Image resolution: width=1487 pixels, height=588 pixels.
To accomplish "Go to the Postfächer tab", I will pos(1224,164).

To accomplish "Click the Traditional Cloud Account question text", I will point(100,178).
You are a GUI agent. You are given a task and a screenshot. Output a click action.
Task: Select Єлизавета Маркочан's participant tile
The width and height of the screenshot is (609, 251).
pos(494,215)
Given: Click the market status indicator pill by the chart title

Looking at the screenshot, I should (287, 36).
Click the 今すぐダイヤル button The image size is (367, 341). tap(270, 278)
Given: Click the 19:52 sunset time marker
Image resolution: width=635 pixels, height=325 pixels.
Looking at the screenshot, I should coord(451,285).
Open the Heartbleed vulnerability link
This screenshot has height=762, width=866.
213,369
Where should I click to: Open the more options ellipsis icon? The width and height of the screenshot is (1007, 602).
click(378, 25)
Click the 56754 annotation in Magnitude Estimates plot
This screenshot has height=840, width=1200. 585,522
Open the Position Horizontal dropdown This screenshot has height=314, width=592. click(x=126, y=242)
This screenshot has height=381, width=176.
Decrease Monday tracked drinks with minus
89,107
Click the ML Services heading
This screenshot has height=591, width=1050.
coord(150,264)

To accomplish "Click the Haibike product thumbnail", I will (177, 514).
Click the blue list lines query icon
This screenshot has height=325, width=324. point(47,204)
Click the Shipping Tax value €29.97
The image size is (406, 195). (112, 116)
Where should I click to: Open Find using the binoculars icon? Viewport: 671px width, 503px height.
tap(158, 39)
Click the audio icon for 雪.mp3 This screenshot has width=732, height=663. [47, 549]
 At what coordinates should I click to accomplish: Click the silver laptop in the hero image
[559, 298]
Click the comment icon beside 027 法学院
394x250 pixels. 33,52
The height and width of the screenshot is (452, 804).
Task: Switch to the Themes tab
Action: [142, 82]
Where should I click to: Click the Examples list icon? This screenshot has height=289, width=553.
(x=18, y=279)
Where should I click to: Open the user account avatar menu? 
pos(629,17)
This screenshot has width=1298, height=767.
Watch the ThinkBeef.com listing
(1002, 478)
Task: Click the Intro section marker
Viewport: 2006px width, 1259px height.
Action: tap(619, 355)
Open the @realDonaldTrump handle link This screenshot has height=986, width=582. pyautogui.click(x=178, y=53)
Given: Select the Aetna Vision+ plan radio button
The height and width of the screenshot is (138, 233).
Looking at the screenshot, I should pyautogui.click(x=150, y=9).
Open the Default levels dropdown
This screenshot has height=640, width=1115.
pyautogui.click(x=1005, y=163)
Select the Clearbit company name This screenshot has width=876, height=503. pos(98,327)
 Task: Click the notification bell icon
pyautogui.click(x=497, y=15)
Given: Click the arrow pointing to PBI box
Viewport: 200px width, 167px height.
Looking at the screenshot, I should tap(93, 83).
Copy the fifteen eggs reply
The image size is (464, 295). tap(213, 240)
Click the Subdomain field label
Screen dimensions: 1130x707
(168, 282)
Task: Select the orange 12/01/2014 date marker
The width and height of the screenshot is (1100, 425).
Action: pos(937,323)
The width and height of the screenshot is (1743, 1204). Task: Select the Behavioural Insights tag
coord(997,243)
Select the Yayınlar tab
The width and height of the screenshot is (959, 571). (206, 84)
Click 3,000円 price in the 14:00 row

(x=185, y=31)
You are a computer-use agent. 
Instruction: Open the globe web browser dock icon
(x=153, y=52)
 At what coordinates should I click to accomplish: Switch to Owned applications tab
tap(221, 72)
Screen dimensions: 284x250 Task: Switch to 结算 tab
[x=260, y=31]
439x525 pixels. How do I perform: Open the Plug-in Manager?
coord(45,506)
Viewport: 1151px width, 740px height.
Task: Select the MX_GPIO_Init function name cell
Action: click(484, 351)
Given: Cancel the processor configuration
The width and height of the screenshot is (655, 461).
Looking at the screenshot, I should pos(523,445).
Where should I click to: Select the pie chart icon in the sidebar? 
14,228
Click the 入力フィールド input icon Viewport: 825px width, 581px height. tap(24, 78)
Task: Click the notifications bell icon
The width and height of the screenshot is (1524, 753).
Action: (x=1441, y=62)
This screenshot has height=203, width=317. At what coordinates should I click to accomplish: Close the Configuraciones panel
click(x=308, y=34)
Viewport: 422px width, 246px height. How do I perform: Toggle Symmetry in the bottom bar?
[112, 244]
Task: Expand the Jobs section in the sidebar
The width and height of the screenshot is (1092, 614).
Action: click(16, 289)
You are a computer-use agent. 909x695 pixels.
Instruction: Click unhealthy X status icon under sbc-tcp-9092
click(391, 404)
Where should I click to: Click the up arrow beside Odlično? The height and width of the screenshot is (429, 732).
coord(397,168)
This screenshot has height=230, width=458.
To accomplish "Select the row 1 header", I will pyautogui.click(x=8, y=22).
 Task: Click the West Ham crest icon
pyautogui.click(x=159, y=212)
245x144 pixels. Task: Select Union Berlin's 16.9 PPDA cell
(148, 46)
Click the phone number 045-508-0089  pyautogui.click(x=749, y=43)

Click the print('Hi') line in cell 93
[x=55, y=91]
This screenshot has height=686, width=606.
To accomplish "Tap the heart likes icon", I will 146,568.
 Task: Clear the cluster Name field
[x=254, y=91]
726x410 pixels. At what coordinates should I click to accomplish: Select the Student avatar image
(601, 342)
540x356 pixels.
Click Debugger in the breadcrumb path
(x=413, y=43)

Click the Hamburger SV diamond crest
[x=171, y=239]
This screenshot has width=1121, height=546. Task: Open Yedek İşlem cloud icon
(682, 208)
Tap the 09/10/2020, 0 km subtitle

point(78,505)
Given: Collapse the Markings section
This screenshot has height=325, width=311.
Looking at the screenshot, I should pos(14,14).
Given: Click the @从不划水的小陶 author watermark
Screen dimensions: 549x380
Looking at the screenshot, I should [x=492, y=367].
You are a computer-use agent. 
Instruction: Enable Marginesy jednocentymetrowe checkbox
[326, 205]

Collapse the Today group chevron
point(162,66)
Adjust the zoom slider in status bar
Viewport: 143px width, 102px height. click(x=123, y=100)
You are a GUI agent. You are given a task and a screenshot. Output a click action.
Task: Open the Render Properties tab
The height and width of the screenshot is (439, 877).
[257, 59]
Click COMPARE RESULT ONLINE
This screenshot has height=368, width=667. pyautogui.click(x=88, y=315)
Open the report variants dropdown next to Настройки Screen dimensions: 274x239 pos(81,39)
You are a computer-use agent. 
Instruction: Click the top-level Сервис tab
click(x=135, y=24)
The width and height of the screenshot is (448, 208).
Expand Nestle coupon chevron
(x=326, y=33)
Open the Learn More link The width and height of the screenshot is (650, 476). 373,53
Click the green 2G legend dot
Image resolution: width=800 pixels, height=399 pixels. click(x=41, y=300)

→ **THE TASK**: When you retype the entries above, keep every line identical to the source.

→ **ANSWER TO THIS PROBLEM**:
Image resolution: width=1487 pixels, height=588 pixels.
To accomplish "Go to the Postfächer tab", I will pos(1224,164).

To accomplish "Click the Traditional Cloud Account question text", I will point(100,178).
You are a GUI agent. You are given a task and a screenshot. Output a click action.
Task: Select Єлизавета Маркочан's participant tile
The width and height of the screenshot is (609, 251).
pos(494,215)
Given: Click the market status indicator pill by the chart title

Looking at the screenshot, I should (287, 36).
Click the 今すぐダイヤル button The image size is (367, 341). tap(270, 278)
Given: Click the 19:52 sunset time marker
Image resolution: width=635 pixels, height=325 pixels.
Looking at the screenshot, I should coord(451,285).
Open the Heartbleed vulnerability link
This screenshot has height=762, width=866.
213,369
Where should I click to: Open the more options ellipsis icon? The width and height of the screenshot is (1007, 602).
click(378, 25)
Click the 56754 annotation in Magnitude Estimates plot
This screenshot has height=840, width=1200. 585,522
Open the Position Horizontal dropdown This screenshot has height=314, width=592. click(x=126, y=242)
This screenshot has height=381, width=176.
Decrease Monday tracked drinks with minus
89,107
Click the ML Services heading
This screenshot has height=591, width=1050.
coord(150,264)

To accomplish "Click the Haibike product thumbnail", I will (177, 514).
Click the blue list lines query icon
This screenshot has height=325, width=324. point(47,204)
Click the Shipping Tax value €29.97
The image size is (406, 195). (112, 116)
Where should I click to: Open Find using the binoculars icon? Viewport: 671px width, 503px height.
tap(158, 39)
Click the audio icon for 雪.mp3 This screenshot has width=732, height=663. [47, 549]
 At what coordinates should I click to accomplish: Click the silver laptop in the hero image
[559, 298]
Click the comment icon beside 027 法学院
394x250 pixels. 33,52
The height and width of the screenshot is (452, 804).
Task: Switch to the Themes tab
Action: [142, 82]
Where should I click to: Click the Examples list icon? This screenshot has height=289, width=553.
(x=18, y=279)
Where should I click to: Open the user account avatar menu? 
pos(629,17)
This screenshot has width=1298, height=767.
Watch the ThinkBeef.com listing
(1002, 478)
Task: Click the Intro section marker
Viewport: 2006px width, 1259px height.
Action: tap(619, 355)
Open the @realDonaldTrump handle link This screenshot has height=986, width=582. pyautogui.click(x=178, y=53)
Given: Select the Aetna Vision+ plan radio button
The height and width of the screenshot is (138, 233).
Looking at the screenshot, I should pyautogui.click(x=150, y=9).
Open the Default levels dropdown
This screenshot has height=640, width=1115.
pyautogui.click(x=1005, y=163)
Select the Clearbit company name This screenshot has width=876, height=503. pos(98,327)
 Task: Click the notification bell icon
pyautogui.click(x=497, y=15)
Given: Click the arrow pointing to PBI box
Viewport: 200px width, 167px height.
Looking at the screenshot, I should tap(93, 83).
Copy the fifteen eggs reply
The image size is (464, 295). tap(213, 240)
Click the Subdomain field label
Screen dimensions: 1130x707
(168, 282)
Task: Select the orange 12/01/2014 date marker
The width and height of the screenshot is (1100, 425).
Action: pos(937,323)
The width and height of the screenshot is (1743, 1204). Task: Select the Behavioural Insights tag
coord(997,243)
Select the Yayınlar tab
The width and height of the screenshot is (959, 571). (206, 84)
Click 3,000円 price in the 14:00 row

(x=185, y=31)
You are a computer-use agent. 
Instruction: Open the globe web browser dock icon
(x=153, y=52)
 At what coordinates should I click to accomplish: Switch to Owned applications tab
tap(221, 72)
Screen dimensions: 284x250 Task: Switch to 结算 tab
[x=260, y=31]
439x525 pixels. How do I perform: Open the Plug-in Manager?
coord(45,506)
Viewport: 1151px width, 740px height.
Task: Select the MX_GPIO_Init function name cell
Action: click(484, 351)
Given: Cancel the processor configuration
The width and height of the screenshot is (655, 461).
Looking at the screenshot, I should pos(523,445).
Where should I click to: Select the pie chart icon in the sidebar? 
14,228
Click the 入力フィールド input icon Viewport: 825px width, 581px height. tap(24, 78)
Task: Click the notifications bell icon
The width and height of the screenshot is (1524, 753).
Action: (x=1441, y=62)
This screenshot has height=203, width=317. At what coordinates should I click to accomplish: Close the Configuraciones panel
click(x=308, y=34)
Viewport: 422px width, 246px height. How do I perform: Toggle Symmetry in the bottom bar?
[112, 244]
Task: Expand the Jobs section in the sidebar
The width and height of the screenshot is (1092, 614).
Action: click(16, 289)
You are a computer-use agent. 909x695 pixels.
Instruction: Click unhealthy X status icon under sbc-tcp-9092
click(391, 404)
Where should I click to: Click the up arrow beside Odlično? The height and width of the screenshot is (429, 732).
coord(397,168)
This screenshot has height=230, width=458.
To accomplish "Select the row 1 header", I will pyautogui.click(x=8, y=22).
 Task: Click the West Ham crest icon
pyautogui.click(x=159, y=212)
245x144 pixels. Task: Select Union Berlin's 16.9 PPDA cell
(148, 46)
Click the phone number 045-508-0089  pyautogui.click(x=749, y=43)

Click the print('Hi') line in cell 93
[x=55, y=91]
This screenshot has height=686, width=606.
To accomplish "Tap the heart likes icon", I will 146,568.
 Task: Clear the cluster Name field
[x=254, y=91]
726x410 pixels. At what coordinates should I click to accomplish: Select the Student avatar image
(601, 342)
540x356 pixels.
Click Debugger in the breadcrumb path
(x=413, y=43)

Click the Hamburger SV diamond crest
[x=171, y=239]
This screenshot has width=1121, height=546. Task: Open Yedek İşlem cloud icon
(682, 208)
Tap the 09/10/2020, 0 km subtitle

point(78,505)
Given: Collapse the Markings section
This screenshot has height=325, width=311.
Looking at the screenshot, I should pos(14,14).
Given: Click the @从不划水的小陶 author watermark
Screen dimensions: 549x380
Looking at the screenshot, I should [x=492, y=367].
You are a computer-use agent. 
Instruction: Enable Marginesy jednocentymetrowe checkbox
[326, 205]

Collapse the Today group chevron
point(162,66)
Adjust the zoom slider in status bar
Viewport: 143px width, 102px height. click(x=123, y=100)
You are a GUI agent. You are given a task and a screenshot. Output a click action.
Task: Open the Render Properties tab
The height and width of the screenshot is (439, 877).
[257, 59]
Click COMPARE RESULT ONLINE
This screenshot has height=368, width=667. pyautogui.click(x=88, y=315)
Open the report variants dropdown next to Настройки Screen dimensions: 274x239 pos(81,39)
You are a computer-use agent. 
Instruction: Click the top-level Сервис tab
click(x=135, y=24)
The width and height of the screenshot is (448, 208).
Expand Nestle coupon chevron
(x=326, y=33)
Open the Learn More link The width and height of the screenshot is (650, 476). 373,53
Click the green 2G legend dot
Image resolution: width=800 pixels, height=399 pixels. click(x=41, y=300)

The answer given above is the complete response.